▶ **TEXT SHOWN**:
+ + + + +

This leads to two distinct methods for level 1 segmentation being available: The heuristics based method and the CRF. This enables the computation of a confidence value in the following way: If headlines mark every level 1 segment we assign the highest level of confidence. If the two methods agree the level of confidence is still high, but when the two methods do not agree it is only mediocre. Our experiments showed that the heuristics are more reliable than the CRF, so we assign a low level of confidence if the heuristics can’t find a segmentation at all so that we must rely on the CRF for the segmentation. The latter is based on the observation that patents tend to conform to the heuristics, so the patents for which the heuristics can’t find a segmentation at all have, from the point of view of our methods, an unusual structure.

The level 1 segmentation was evaluated with a qualitative evaluation, where 40 patents where chosen from a set of patents provided by Brügmann Software. The set of patents provided by Brügmann Software was intentionally designed to be challenging, so that the results should be considered a lower boundary for the real results. Of the 40 patents, 5 had a very unusual structure and where therefore not segmented by the method, leaving 35 segmented patents. Of those 35, 28 were labeled correctly or almost correctly (where “almost correctly means that only a minor error occurred, like labeling a single short paragraph incorrectly), which is an accuracy of 80%. Note that on the previously mentioned manually annotated corpus of 17 patents every description received a level 1 segmentation and the method achieved a lenient F-score of 93, indicating that the true accuracy is somewhere in between the lenient F-score of 93, which is an optimistic estimate, and the accuracy of 80% measured on the subset of patents chosen from the patents provided by Brügmann software. Those results suggest that the performance of the method is around 85%.

+ + + + +

▶ **LISTING**:
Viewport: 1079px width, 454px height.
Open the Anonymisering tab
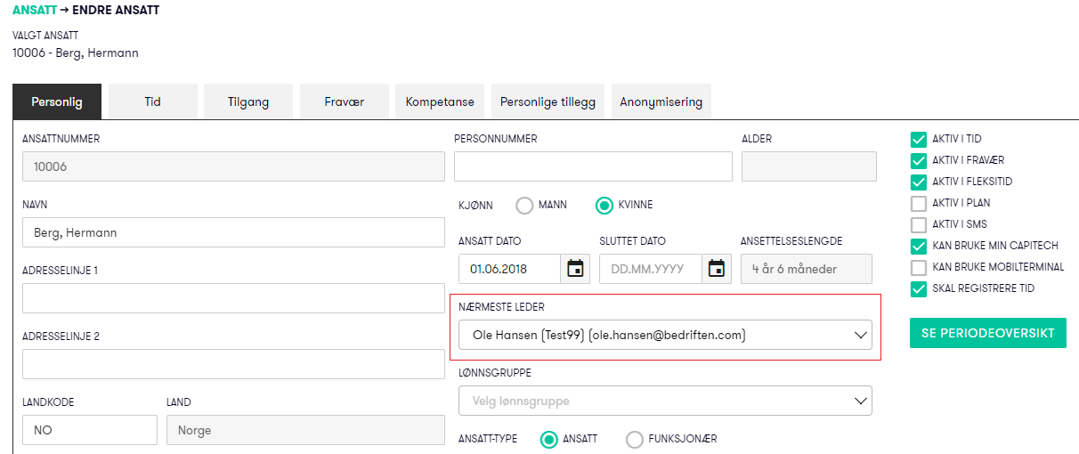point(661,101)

+ + + + +

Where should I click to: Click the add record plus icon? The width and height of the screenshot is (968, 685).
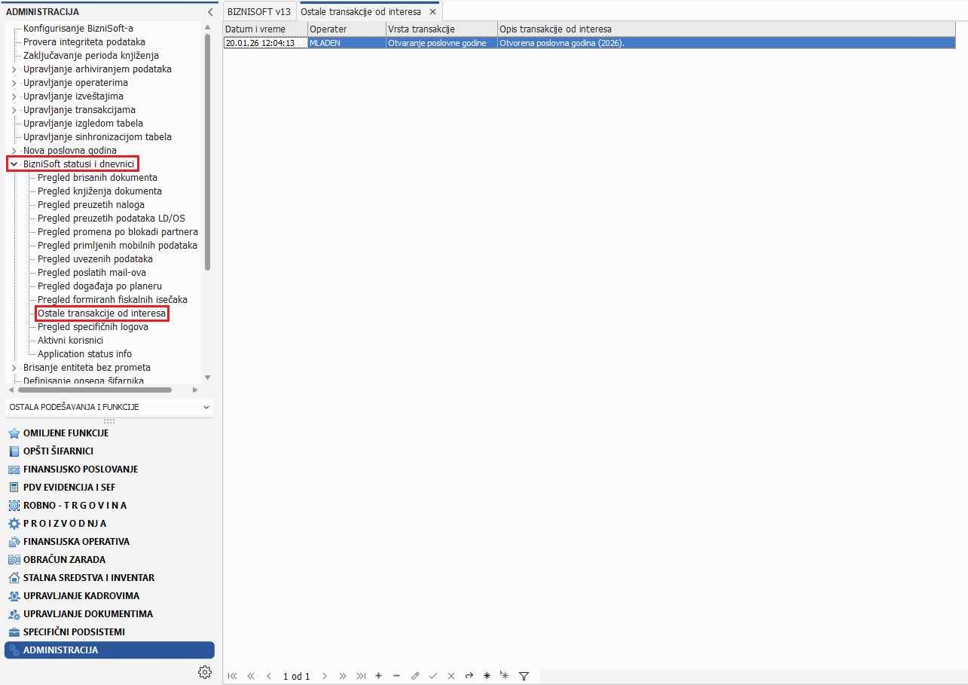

+ + + + +

▶ **PROBLEM TO WORK ON**: Write out, word for word, the part of the patent segmentation text that starts with "This leads to" and goes on through "an unusual structure.".

▶ **THE SOLUTION**:
This leads to two distinct methods for level 1 segmentation being available: The heuristics based method and the CRF. This enables the computation of a confidence value in the following way: If headlines mark every level 1 segment we assign the highest level of confidence. If the two methods agree the level of confidence is still high, but when the two methods do not agree it is only mediocre. Our experiments showed that the heuristics are more reliable than the CRF, so we assign a low level of confidence if the heuristics can’t find a segmentation at all so that we must rely on the CRF for the segmentation. The latter is based on the observation that patents tend to conform to the heuristics, so the patents for which the heuristics can’t find a segmentation at all have, from the point of view of our methods, an unusual structure.